RD Congo. L’heure de l’élévation ou de la déchéance…
TRIBUNE. Le débat sur le changement de la Constitution va redéfinir les cartes au sein de l’Union sacrée pour la Nation.
Pour un oui, Jean-Pierre Bemba continuera à être un simple porteur de mallette de l’UDPS. S’il s’y opposait, il rompra, à ses risques et périls, le pacte secret qui l’a fait sortir de la CPI mais lui redonnera en revanche le profil politique qui était le sien avant d’accepter l’inacceptable de 2006.
Modeste Bahati dont les intérêts matériels égoïstes ont toujours orienté ses choix politiques, finira par courber l’échine à l’UDPS pourvu que cette dernière lui propose un chiffre et des postes ministériels conséquents. Ses critiques actuelles sont tout simplement pour monter les enchères en vue de grossir ses avantages.

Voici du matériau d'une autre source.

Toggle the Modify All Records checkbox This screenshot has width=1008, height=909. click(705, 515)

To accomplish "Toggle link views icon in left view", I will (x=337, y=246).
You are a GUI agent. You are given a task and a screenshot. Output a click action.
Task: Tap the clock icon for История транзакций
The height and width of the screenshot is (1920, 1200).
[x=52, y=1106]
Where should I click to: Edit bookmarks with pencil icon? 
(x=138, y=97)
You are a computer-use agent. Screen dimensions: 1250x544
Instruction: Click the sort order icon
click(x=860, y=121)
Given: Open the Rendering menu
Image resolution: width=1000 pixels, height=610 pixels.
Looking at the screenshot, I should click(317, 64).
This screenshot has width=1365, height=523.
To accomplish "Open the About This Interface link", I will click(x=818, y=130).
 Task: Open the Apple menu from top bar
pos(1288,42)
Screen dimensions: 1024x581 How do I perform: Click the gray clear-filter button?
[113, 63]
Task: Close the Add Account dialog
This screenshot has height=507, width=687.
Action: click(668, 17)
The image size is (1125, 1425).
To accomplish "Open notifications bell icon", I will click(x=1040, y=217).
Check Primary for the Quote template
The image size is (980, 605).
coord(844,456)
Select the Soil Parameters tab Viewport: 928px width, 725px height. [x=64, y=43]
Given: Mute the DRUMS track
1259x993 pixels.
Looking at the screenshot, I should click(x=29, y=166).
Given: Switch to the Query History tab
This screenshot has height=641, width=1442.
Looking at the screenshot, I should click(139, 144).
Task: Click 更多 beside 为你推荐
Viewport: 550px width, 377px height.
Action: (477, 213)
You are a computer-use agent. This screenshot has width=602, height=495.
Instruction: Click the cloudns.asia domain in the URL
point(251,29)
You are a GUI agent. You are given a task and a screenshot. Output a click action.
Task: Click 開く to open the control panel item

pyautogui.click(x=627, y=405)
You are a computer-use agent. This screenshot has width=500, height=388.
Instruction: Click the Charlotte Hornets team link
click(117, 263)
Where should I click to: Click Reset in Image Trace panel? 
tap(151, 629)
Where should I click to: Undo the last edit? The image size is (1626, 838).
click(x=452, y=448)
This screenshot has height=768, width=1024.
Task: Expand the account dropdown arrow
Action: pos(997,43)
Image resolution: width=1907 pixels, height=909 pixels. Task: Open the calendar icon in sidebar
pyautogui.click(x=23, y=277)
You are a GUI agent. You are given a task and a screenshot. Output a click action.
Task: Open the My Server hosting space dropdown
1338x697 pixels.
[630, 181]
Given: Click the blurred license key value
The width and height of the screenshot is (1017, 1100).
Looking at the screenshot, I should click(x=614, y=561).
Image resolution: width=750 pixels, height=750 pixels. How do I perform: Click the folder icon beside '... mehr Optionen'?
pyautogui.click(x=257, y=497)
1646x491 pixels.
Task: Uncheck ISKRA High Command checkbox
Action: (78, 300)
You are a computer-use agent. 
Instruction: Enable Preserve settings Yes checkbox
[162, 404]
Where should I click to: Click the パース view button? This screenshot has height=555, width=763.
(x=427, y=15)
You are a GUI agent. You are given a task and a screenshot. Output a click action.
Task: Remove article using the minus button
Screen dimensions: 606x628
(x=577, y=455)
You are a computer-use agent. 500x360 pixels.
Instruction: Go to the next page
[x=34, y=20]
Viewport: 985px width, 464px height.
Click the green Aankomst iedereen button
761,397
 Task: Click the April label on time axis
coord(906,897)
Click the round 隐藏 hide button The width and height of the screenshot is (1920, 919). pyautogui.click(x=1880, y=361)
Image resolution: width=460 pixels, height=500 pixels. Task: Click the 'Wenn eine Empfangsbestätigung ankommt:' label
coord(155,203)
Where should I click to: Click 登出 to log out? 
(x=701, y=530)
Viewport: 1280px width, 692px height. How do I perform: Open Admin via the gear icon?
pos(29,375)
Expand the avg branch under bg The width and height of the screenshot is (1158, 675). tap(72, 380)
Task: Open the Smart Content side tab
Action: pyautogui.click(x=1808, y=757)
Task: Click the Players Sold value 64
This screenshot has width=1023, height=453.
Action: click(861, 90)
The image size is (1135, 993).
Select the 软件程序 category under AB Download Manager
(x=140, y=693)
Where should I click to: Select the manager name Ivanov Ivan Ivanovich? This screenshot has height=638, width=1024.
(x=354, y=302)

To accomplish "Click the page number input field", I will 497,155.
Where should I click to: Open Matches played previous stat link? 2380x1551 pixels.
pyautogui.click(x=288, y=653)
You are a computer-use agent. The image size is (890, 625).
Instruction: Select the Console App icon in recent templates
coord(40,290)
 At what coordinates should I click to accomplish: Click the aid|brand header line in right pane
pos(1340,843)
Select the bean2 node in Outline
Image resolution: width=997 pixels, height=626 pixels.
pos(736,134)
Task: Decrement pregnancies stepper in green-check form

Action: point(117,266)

Vital Kamerhe, s’il adhérait au projet du changement de la constitution, cracherait sur les avantages politiques que lui accorde l’Accord de Nairobi qui faisait de lui le dauphin direct après le mandat constitutionnel de Félix Tshisekedi. Il subira alors la pire des humiliations de la part de ses alliés de l’UDPS et peut-être rejeté comme une orange pressée.
Par contre, en tant que président de la Chambre Basse du Parlement , s’il prenait le courage de bloquer le référendum sur le changement de la constitution, il réitérera son exploit politique de 2009 qui l’avait publiquement opposé au plan de Joseph Kabila de décider unilatéralement des opérations conjointes des FARDC avec les troupes rwandaises sans l’aval du Parlement. Il pourra alors requinquer sa carrière politique et son nouveau prestige politique qui en découlera pourra faire le lit de sa probable victoire en 2028.
Pour tout dire, ce qui se passe actuellement autour de la constitution va décider de l’élévation ou de la chute de Kamerhe. Une opportunité qui ne s’offrira pas deux fois dans ce second et dernier mandat de son allié.